You do not have to be good. You do not have to walk on your knees for a hundred miles through the desert, repenting. You only have to let the soft animal of your body love what it loves.

-Mary Oliver

Monday, 4 August 2008

Ergh.

I'm feeling a bit off today. Maybe my body and heart are starting to realise that LISPA is over - that this isn't just another term break, and it really is finished. Maybe it's just the frustration of the 9-5 office worker on a Monday morning. Maybe it has to do with not taking care of myself before others (which I'm realising more and more is sooooo important).

It's also possible, counterintuitive though it may be, that this mostly nameless frustration and anxiety has to do with plans becoming a reality.

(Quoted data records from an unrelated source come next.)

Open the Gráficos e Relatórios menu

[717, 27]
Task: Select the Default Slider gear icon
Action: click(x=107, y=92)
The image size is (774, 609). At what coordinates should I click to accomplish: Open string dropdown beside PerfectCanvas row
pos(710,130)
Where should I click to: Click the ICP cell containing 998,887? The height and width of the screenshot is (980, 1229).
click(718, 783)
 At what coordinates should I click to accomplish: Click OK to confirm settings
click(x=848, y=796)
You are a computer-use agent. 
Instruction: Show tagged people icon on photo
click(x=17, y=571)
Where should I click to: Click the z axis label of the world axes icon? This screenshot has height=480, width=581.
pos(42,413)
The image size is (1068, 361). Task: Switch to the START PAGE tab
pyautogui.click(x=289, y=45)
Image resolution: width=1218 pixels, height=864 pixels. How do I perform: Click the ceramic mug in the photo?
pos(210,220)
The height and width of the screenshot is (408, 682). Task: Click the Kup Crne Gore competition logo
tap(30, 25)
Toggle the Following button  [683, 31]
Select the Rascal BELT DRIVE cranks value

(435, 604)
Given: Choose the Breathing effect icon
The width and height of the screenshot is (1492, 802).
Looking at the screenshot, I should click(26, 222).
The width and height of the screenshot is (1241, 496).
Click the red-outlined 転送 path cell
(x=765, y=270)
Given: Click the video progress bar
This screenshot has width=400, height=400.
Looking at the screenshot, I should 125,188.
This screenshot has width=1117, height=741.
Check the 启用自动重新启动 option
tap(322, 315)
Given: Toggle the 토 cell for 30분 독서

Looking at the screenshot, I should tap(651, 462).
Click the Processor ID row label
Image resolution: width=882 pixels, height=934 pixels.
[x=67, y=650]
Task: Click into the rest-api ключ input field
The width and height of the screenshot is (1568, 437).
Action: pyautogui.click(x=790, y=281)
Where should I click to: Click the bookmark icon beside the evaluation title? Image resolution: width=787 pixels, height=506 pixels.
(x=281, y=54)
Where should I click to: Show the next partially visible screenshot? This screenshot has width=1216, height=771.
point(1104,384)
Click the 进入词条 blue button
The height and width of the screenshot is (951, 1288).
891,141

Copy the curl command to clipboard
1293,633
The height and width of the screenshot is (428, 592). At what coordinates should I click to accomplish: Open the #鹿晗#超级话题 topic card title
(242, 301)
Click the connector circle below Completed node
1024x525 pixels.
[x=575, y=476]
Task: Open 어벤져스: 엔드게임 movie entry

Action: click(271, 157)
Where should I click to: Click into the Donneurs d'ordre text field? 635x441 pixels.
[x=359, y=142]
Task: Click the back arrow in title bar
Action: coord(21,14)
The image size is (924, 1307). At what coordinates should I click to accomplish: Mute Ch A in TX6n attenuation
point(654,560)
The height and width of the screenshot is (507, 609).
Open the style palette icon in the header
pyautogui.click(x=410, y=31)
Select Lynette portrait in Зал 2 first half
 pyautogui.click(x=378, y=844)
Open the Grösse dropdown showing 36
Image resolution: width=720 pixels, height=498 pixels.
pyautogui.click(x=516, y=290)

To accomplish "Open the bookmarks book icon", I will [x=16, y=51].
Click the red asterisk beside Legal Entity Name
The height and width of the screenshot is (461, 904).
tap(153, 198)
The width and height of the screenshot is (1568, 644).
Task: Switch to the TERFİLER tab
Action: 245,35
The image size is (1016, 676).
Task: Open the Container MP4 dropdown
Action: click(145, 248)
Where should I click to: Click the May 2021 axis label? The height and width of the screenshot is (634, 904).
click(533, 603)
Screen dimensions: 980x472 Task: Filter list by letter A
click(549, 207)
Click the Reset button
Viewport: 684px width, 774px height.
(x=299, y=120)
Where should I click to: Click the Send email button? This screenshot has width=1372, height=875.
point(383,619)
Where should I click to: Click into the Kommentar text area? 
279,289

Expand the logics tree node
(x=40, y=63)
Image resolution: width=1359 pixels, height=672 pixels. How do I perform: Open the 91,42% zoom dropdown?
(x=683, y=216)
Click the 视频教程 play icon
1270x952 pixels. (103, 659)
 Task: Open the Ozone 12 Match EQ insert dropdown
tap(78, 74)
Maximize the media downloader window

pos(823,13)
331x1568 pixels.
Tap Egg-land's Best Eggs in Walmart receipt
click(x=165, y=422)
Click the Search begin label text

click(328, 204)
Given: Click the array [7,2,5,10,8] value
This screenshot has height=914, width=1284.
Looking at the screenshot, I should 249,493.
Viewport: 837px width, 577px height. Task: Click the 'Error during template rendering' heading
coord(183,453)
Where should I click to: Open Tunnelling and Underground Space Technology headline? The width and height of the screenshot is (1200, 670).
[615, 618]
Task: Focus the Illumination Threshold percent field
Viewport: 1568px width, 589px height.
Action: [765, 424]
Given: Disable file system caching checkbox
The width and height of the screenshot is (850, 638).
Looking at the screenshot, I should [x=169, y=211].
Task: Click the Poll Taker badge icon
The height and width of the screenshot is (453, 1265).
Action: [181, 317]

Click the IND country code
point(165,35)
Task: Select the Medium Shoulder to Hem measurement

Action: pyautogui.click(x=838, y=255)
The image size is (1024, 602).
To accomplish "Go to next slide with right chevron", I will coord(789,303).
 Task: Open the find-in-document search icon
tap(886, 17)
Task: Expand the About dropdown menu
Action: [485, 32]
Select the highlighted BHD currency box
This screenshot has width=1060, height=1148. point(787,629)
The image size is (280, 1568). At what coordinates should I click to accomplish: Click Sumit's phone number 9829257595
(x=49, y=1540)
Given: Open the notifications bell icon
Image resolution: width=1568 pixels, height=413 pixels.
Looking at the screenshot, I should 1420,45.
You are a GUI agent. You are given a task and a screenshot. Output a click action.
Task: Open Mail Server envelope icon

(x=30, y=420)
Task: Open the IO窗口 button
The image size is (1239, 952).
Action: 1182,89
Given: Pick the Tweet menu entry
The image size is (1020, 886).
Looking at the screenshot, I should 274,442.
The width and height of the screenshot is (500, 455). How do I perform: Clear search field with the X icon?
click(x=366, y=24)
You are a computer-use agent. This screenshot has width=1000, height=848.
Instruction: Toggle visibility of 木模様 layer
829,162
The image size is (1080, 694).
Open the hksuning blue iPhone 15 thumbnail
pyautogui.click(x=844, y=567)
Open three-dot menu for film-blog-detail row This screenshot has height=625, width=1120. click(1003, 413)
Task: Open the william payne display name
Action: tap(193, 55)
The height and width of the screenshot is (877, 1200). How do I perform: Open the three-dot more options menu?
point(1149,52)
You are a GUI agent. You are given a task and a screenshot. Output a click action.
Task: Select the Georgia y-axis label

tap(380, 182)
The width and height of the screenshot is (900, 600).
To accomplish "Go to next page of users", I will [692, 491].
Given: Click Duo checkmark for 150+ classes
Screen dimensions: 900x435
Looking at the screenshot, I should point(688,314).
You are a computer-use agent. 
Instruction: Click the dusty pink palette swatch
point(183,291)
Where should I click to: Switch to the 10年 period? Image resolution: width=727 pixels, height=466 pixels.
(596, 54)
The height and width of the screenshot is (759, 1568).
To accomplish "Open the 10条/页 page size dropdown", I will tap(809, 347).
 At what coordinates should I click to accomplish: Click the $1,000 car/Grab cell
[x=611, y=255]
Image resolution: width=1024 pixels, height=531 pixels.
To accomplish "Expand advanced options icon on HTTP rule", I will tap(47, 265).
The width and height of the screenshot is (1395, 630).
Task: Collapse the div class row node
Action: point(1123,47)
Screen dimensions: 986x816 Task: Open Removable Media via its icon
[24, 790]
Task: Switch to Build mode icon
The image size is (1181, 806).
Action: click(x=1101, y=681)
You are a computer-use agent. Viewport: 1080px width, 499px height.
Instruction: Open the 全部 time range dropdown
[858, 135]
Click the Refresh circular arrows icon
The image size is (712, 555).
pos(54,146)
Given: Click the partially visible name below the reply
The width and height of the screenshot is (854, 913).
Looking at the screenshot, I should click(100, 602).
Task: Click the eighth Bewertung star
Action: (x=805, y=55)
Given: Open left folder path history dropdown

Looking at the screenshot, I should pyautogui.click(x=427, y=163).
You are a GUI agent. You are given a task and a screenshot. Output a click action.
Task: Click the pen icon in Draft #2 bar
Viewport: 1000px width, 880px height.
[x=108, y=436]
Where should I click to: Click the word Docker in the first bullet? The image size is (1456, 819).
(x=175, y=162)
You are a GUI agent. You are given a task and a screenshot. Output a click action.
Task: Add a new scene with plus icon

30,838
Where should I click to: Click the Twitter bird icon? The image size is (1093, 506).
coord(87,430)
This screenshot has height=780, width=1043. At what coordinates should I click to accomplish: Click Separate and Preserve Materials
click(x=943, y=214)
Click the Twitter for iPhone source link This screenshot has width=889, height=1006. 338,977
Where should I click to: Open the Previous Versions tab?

This past weekend I booked flights to Portugal from 28th Sept until 10th Nov, as did Cecile, which means that we really are going to do this show. (It sounds like Martha's on board as well, though I haven't talked to her, and I can only hope that Aram will follow suit in his own sweet time.) Diogo's trying to line up some workshops, as well, which means that we'd be teaching when we weren't rehearsing, and potentially earning a good amount of money - certainly enough to pay our (minimal) living expenses and then some. Exciting, of course, but now that it's actually happening, all the butterflies of will-it-happen have translated a bit into what-have-we-gotten-ourselves-into nerves. Also part of the ticket-booking frenzy: Ana's been talking to me about coming to Madrid for a weekend to see her, and I booked my coach to Amsterdam to meet up with Janna, then to Brussels to see Katie for the week from the 17th til the 24th. And if I know what's good for me, I'll book my flight back to Minneapolis today, or tomorrow. (Or the day after. Anxiety lends itself to procrastination.)

Things are falling into place in the way I hoped they would. So why do I feel so malcontent?